Laurie Weisman and Roz Jacobs running a workshop at the Hungarian Jewish Archives

Hungarian Jewish Archives
Budapest, Hungary

January, 2014

In January 2014 Memory Project founders Roz Jacobs and Laurie Weisman traveled to Budapest, Hungary to launch The Memory Project exhibit and workshops at the Hungarian Jewish Archives. To make the workshop more meaningful to the participants there, 16 Hungarian subjects were added to the Memory Project photo archives. They were selected by our partners at the Archives and the Zachor Foundation for Social Remembrance and include Jewish, homosexual and Roma victims of the Holocaust. We received the translation of their stories from Hungarian into English so we could post them on our website. You can view them in the Subject Gallery.

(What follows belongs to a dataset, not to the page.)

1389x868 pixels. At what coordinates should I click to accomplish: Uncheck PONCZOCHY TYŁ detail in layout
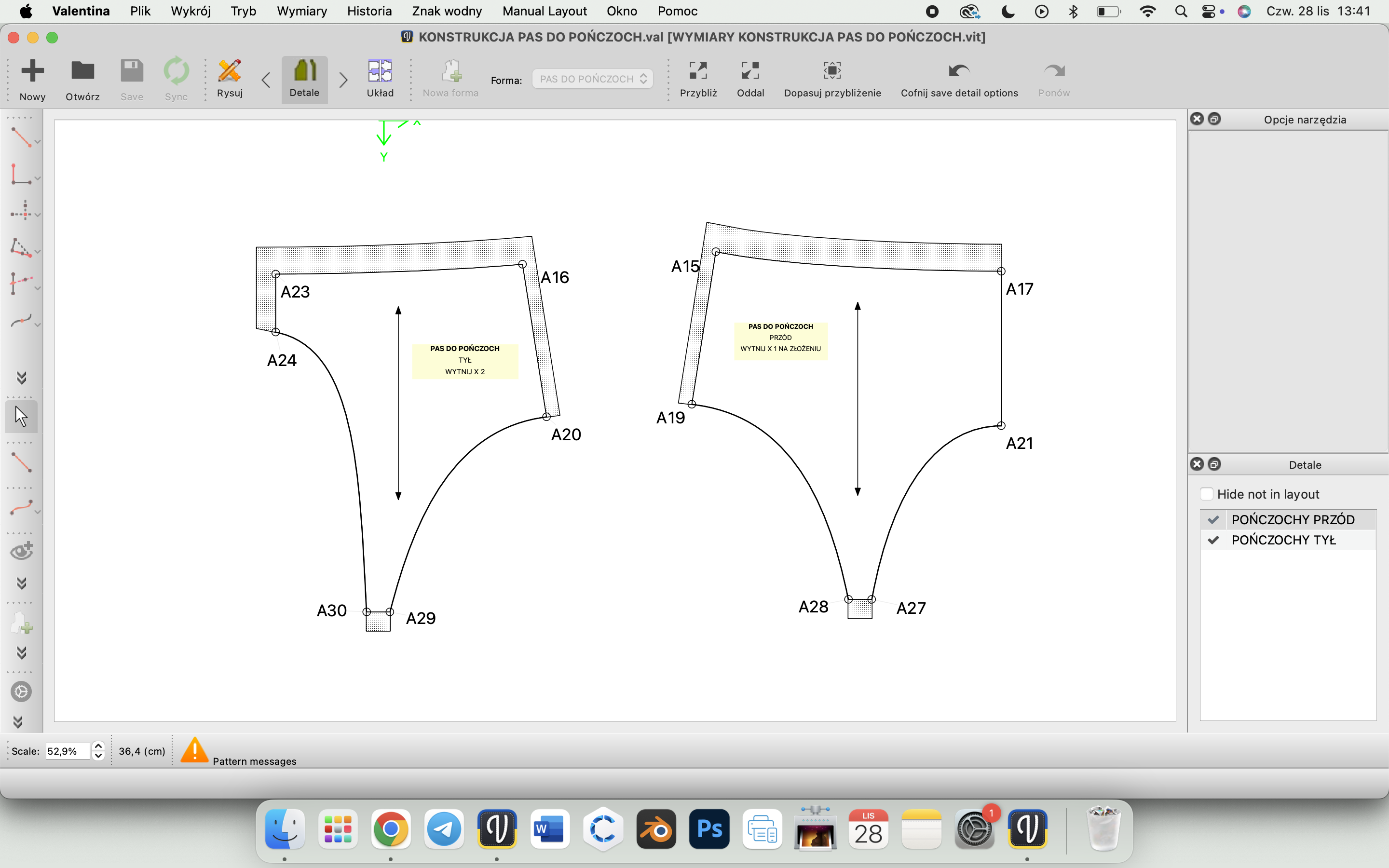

 It is still not easy to be a Jew in Hungary. We felt that strongly from the people who came to The Memory Project exhibit. The exhibit always provokes emotions, but theirs seemed more intense. András Heisler, the head of the Jewish community in Hungary gave a moving speech at the opening. He said this exhibit is a critical contribution to telling the human story of what happened to the Hungarian Jews in the Holocaust—a story that the current Hungarian government is trying to suppress. The rebirth of Jewish culture in Hungary honors the memory of those who fought, those who lost their lives, and those who survived.


Student Reflections

“It was interesting because I later realized that I wasn’t looking at the photo as if it was about a stranger but about a person I had some important previous knowledge about.”

“I will remember that everybody get close to the person who he/she draw.”

“I liked that we could approach drawing from a different aspect, while we could get to know or get close to a stranger.”

“It was a strange feeling that with the help of the photo I tried to make personal contact with somebody who I don’t know and I haven’t even met before.”